DATA TO EXAMINE:
***
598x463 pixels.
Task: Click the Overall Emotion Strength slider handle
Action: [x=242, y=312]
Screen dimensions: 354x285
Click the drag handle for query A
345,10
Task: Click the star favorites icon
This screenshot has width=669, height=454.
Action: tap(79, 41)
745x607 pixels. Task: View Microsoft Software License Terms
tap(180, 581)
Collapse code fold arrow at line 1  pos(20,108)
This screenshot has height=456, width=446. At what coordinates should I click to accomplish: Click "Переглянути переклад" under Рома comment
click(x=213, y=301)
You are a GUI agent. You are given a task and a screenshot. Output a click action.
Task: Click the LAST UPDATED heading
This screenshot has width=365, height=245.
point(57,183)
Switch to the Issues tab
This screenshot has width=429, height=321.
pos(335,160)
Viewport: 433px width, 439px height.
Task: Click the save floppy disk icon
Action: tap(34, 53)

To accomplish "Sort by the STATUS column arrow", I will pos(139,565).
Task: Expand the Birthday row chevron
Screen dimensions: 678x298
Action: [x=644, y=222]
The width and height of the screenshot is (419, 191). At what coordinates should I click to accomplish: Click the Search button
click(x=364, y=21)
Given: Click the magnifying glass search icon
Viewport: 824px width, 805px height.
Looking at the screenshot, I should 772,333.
***
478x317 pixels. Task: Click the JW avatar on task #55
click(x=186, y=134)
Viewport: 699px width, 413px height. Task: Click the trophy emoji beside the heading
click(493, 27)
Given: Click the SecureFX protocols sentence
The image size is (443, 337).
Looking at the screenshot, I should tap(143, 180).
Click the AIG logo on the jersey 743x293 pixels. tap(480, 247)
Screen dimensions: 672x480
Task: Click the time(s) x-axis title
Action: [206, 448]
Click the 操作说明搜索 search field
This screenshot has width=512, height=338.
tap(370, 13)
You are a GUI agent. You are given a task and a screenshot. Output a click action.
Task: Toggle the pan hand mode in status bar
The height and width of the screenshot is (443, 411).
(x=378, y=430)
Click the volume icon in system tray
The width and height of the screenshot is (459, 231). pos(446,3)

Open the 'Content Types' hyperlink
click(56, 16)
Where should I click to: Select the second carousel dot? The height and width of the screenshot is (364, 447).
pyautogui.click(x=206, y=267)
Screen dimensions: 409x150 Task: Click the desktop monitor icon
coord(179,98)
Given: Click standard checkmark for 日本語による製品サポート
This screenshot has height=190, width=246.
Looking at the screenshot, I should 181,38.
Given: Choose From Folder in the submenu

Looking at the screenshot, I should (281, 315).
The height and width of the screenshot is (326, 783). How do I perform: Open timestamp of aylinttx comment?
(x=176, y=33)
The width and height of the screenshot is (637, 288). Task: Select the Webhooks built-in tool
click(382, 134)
***
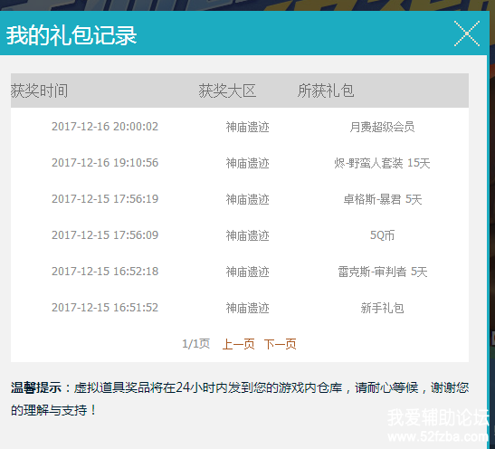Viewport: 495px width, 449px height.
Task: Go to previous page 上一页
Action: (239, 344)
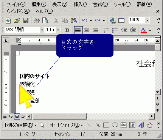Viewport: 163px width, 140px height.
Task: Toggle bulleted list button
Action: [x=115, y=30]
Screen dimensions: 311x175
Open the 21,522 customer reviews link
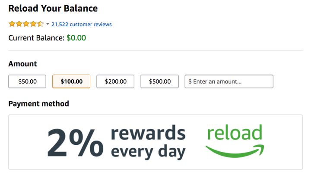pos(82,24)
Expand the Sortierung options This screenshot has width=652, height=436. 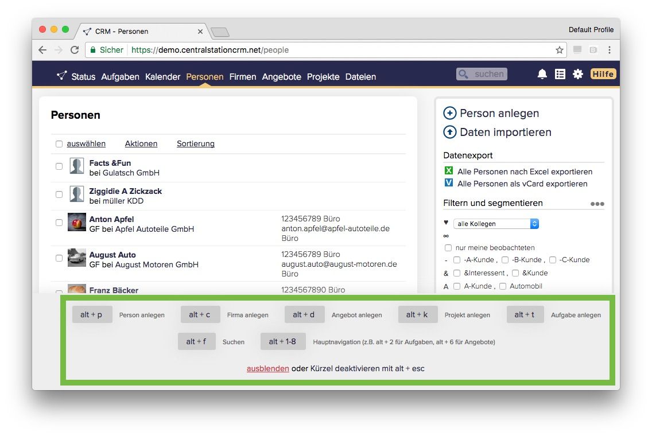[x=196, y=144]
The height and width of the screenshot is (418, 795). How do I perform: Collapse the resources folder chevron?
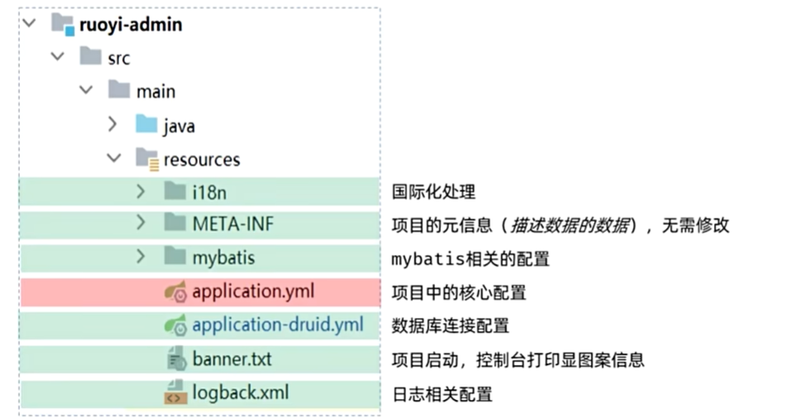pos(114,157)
***
TO DO:
Which lines above include the word "arrow"? Return each one.

FINAL ANSWER:
Collapse code fold arrow at line 1  pos(20,108)
To accomplish "Sort by the STATUS column arrow", I will pos(139,565).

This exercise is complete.